▶ _Records provided_:

···

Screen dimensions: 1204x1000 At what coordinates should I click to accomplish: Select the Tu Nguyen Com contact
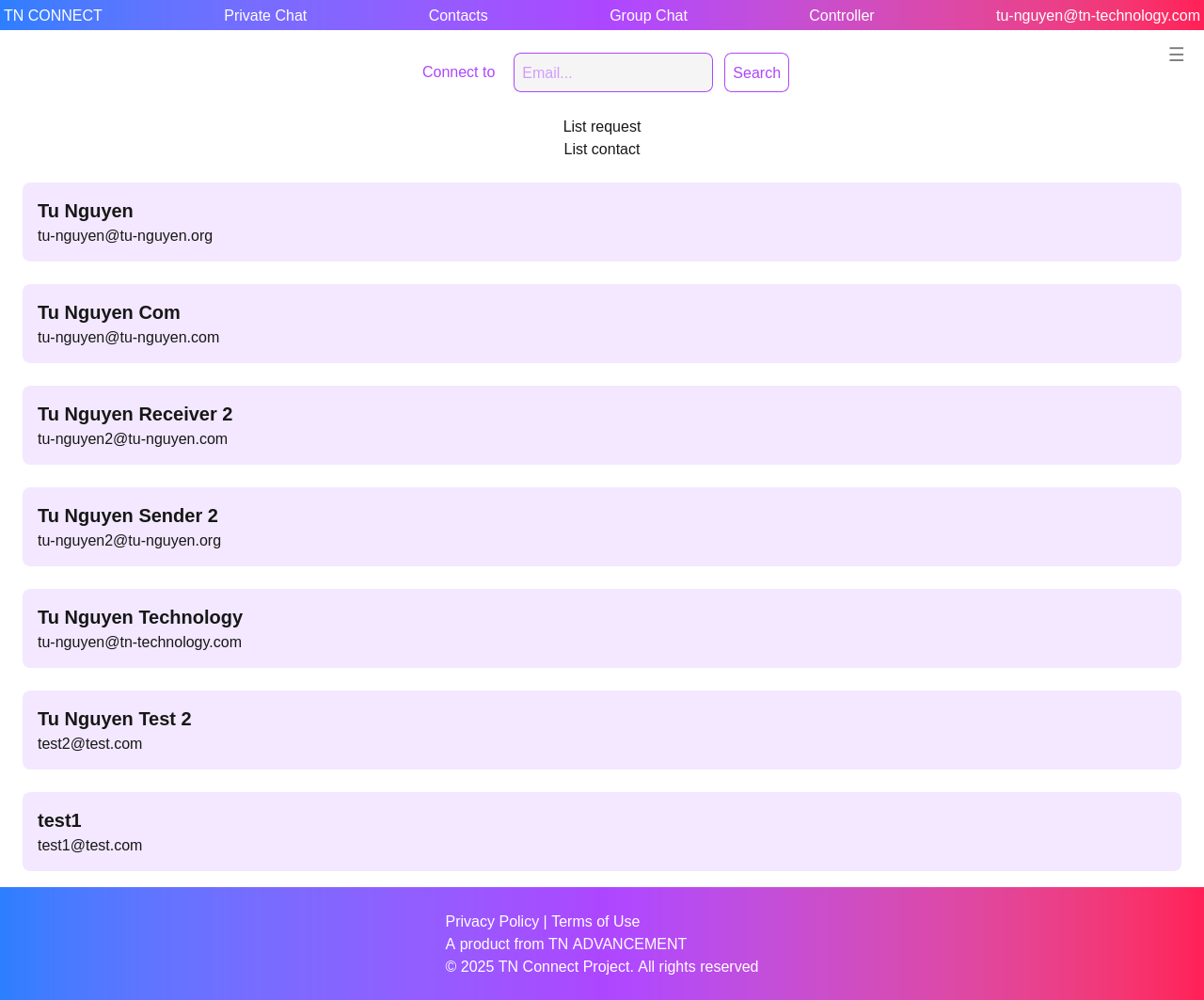point(602,324)
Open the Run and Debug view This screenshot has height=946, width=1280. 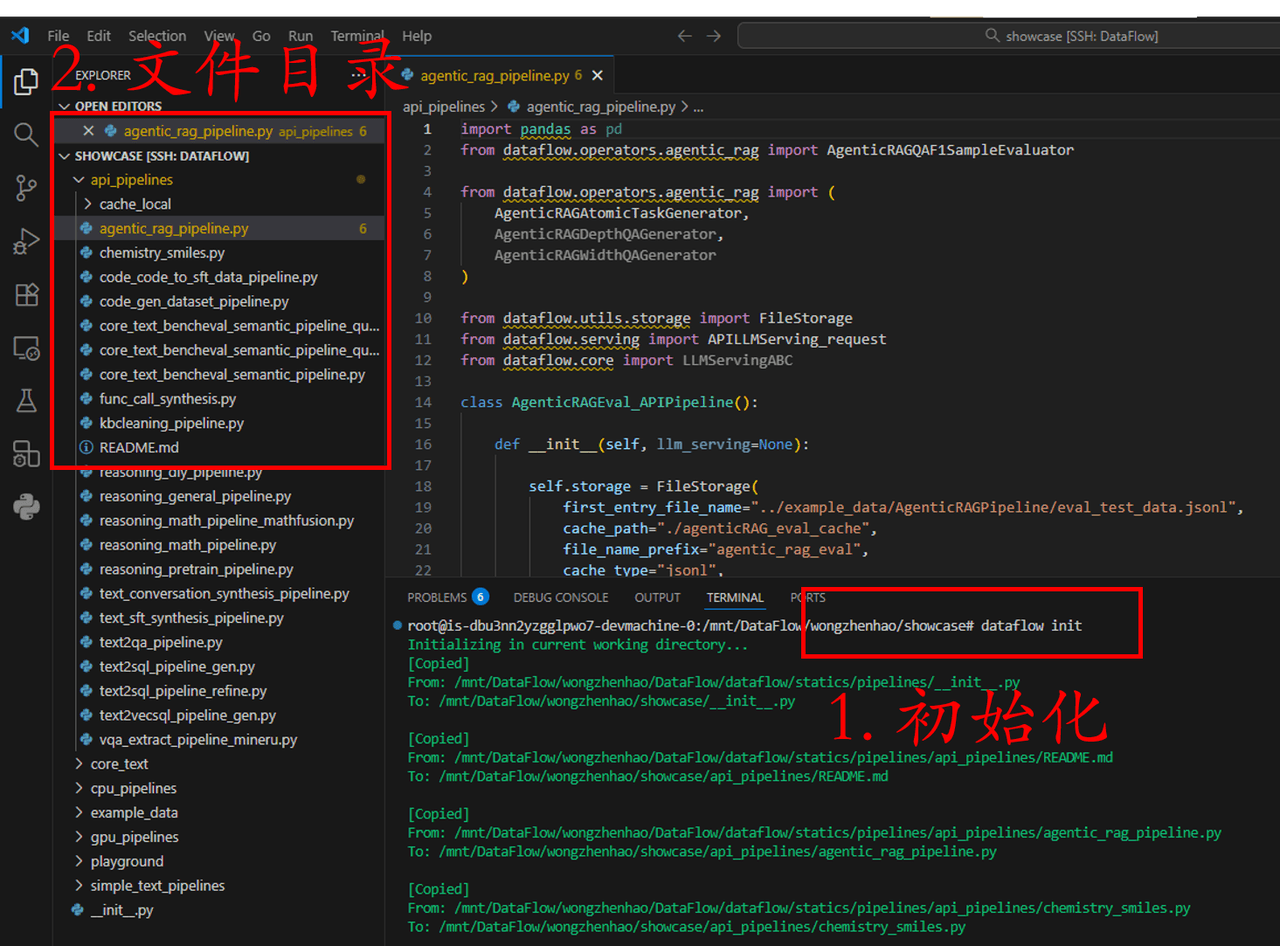(25, 240)
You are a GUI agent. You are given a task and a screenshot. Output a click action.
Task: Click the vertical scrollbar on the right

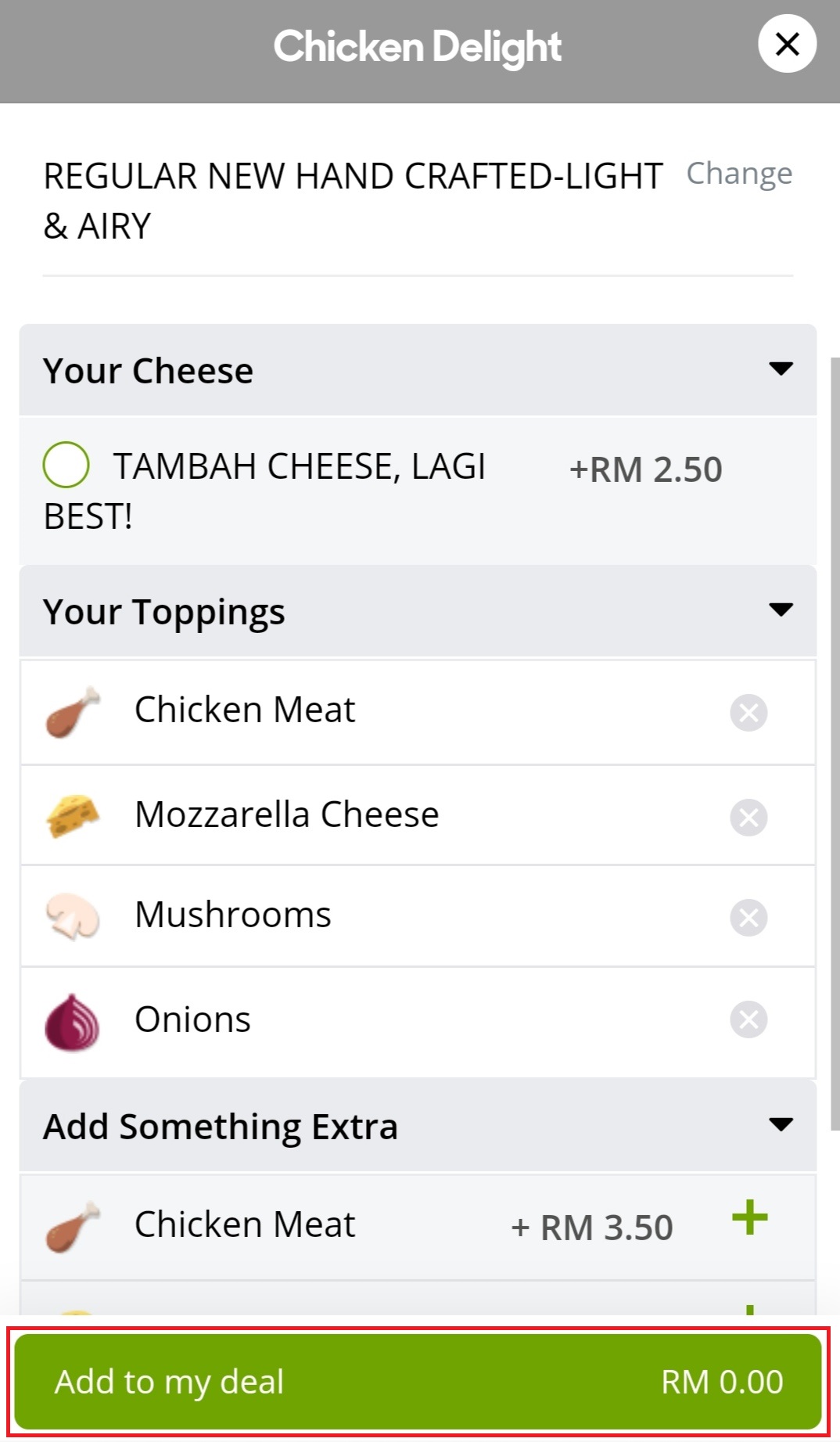click(835, 743)
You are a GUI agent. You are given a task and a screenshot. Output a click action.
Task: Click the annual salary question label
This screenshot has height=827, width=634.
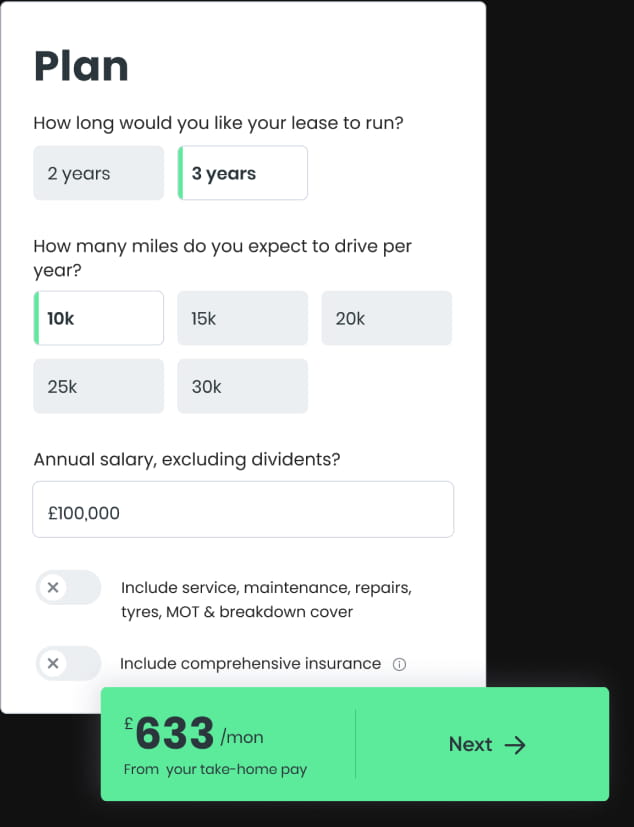tap(187, 460)
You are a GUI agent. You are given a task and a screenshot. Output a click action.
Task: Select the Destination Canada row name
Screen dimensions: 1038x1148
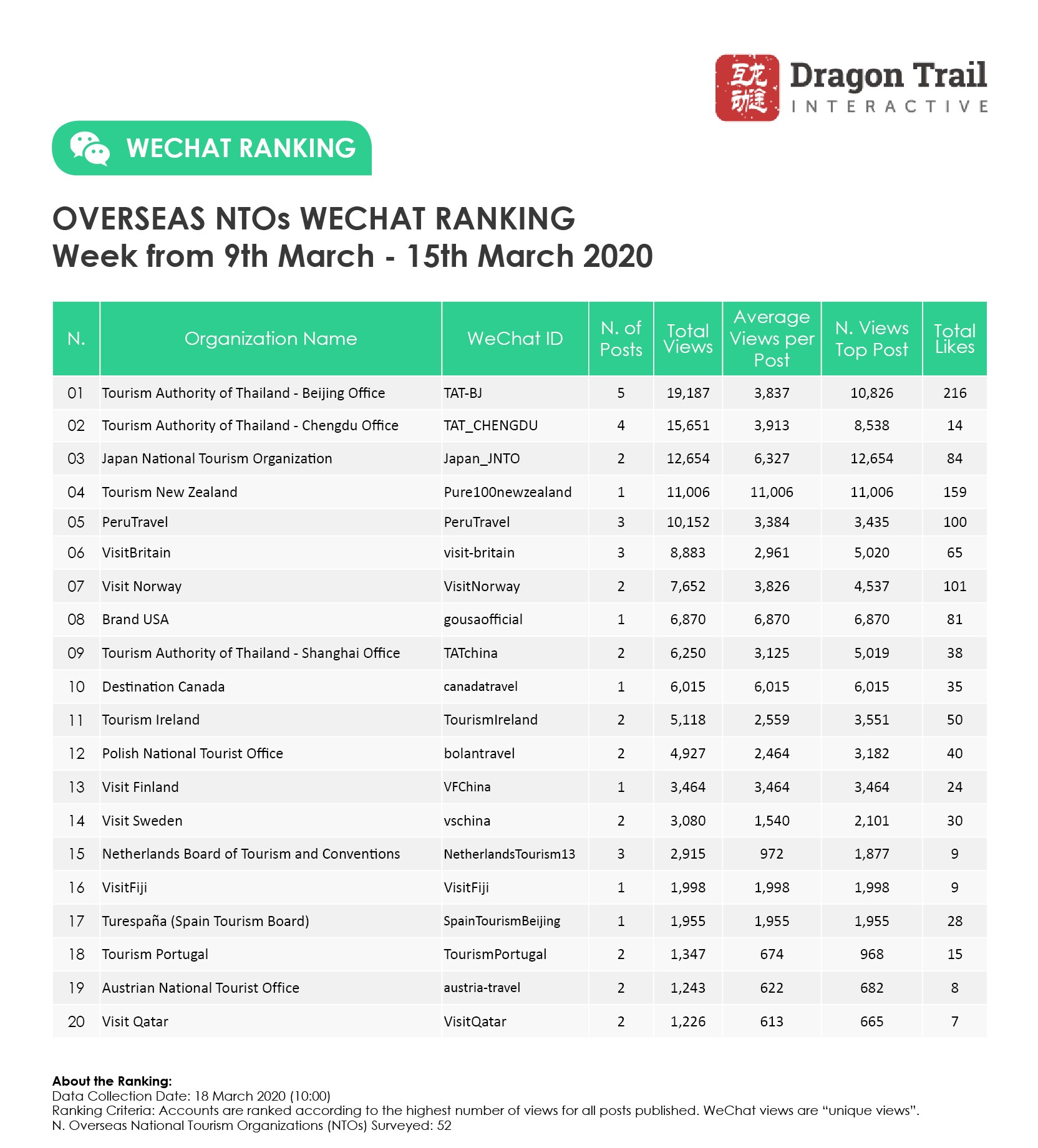click(x=163, y=687)
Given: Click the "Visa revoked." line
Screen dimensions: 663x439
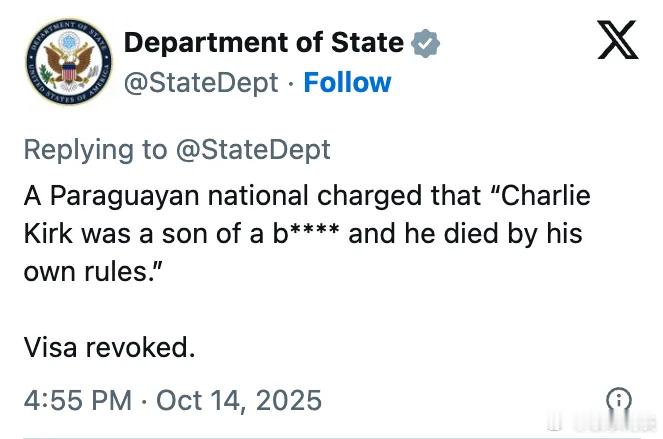Looking at the screenshot, I should coord(108,347).
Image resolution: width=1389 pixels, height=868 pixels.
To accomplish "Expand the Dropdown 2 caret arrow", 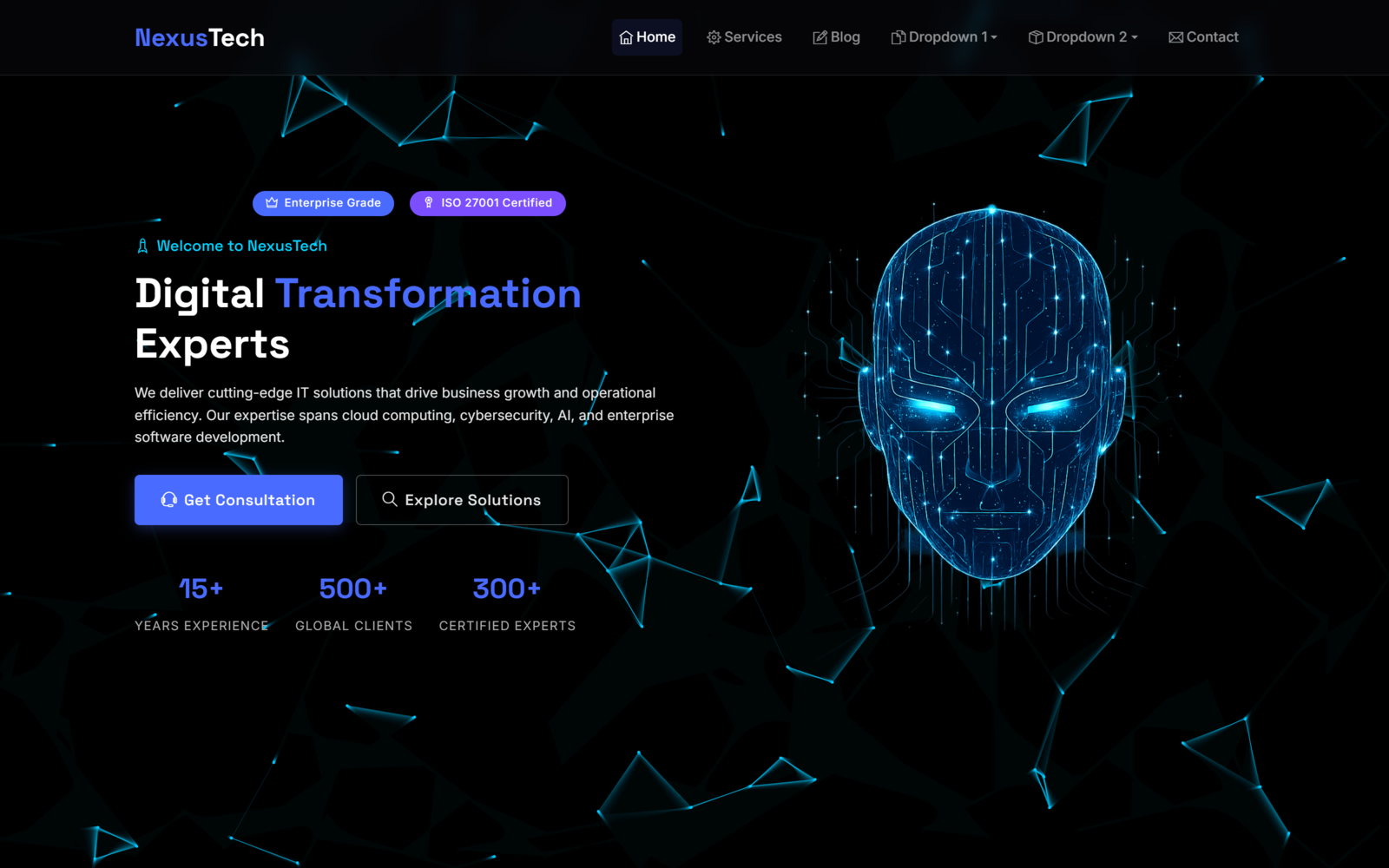I will click(1135, 37).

···

▶ _Your assignment_:
Look above for the line with "Task: Click the vertical", then print it and each line after it down to and including the line with "Image resolution: width=1389". Leave out the pictures and keep the wording exact.

▶ _Task response_:
Task: Click the vertical scrollbar on the right

click(835, 743)
You are a GUI agent. You are given a task and a screenshot. Output a click action.
Task: Click the annual salary question label
This screenshot has height=827, width=634.
tap(187, 460)
You are a GUI agent. You are given a task and a screenshot. Output a click action.
Task: Select the Destination Canada row name
Screen dimensions: 1038x1148
click(x=163, y=687)
Given: Click the "Visa revoked." line
Screen dimensions: 663x439
Looking at the screenshot, I should coord(108,347).
Image resolution: width=1389 pixels, height=868 pixels.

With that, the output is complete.